# Brief
Below are records; work out how many of their lines hold the string "teilen" and give that number alone.

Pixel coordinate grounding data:
§

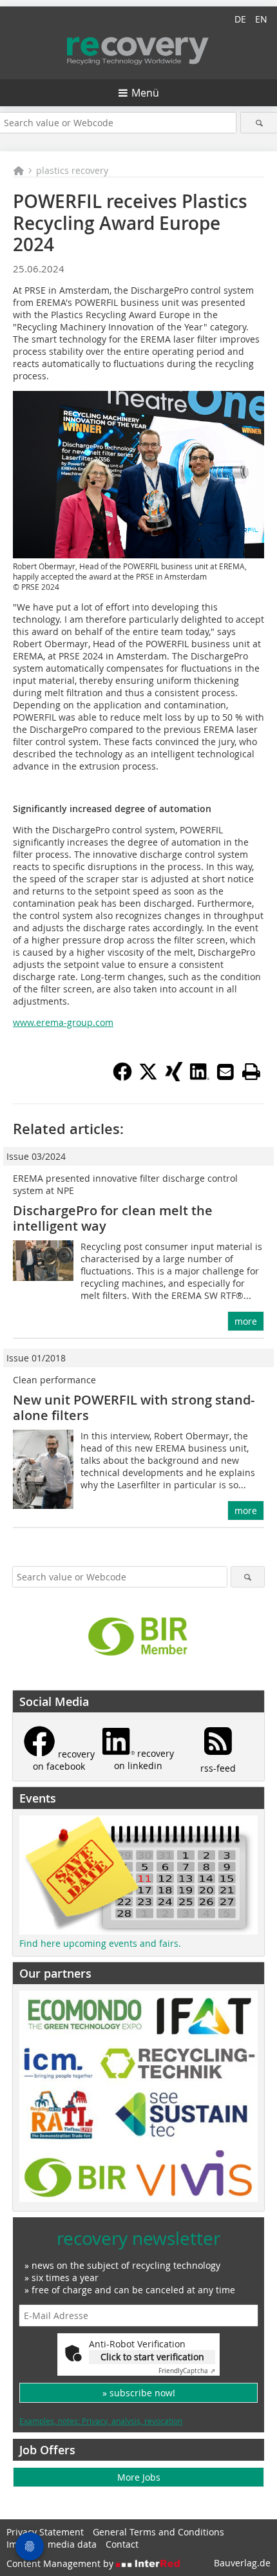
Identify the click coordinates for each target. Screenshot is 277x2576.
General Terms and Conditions (158, 2532)
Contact (122, 2544)
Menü (145, 93)
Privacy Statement (45, 2532)
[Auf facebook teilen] (122, 1077)
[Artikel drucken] (251, 1072)
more (245, 1321)
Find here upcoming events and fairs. (100, 1943)
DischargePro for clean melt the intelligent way (113, 1218)
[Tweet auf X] (148, 1077)
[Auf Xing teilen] (174, 1077)
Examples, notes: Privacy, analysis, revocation (100, 2421)
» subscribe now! (138, 2393)
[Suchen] (259, 123)
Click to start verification (152, 2357)
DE (240, 19)
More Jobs (138, 2477)
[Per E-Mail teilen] (225, 1072)
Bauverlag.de (242, 2563)
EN (261, 19)
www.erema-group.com (63, 1022)
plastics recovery (72, 170)
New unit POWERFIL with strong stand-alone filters (133, 1407)
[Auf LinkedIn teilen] (200, 1077)
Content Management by (61, 2563)
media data (72, 2544)
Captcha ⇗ (186, 2371)
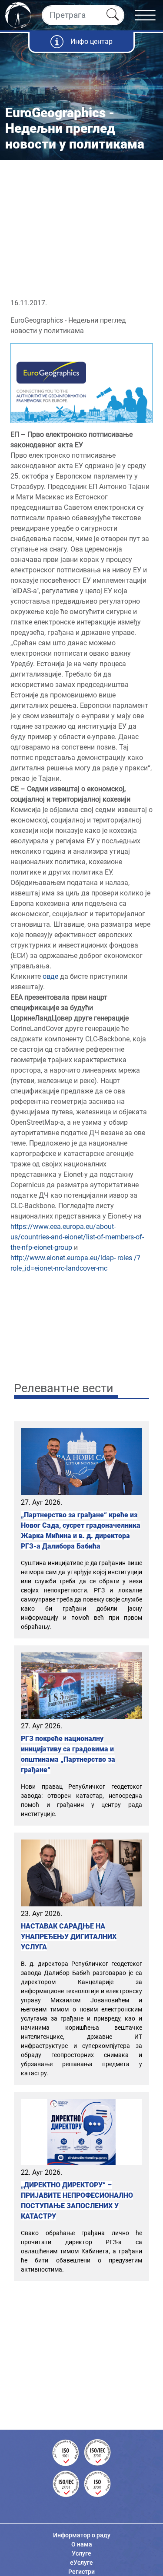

§

# Result for this task
4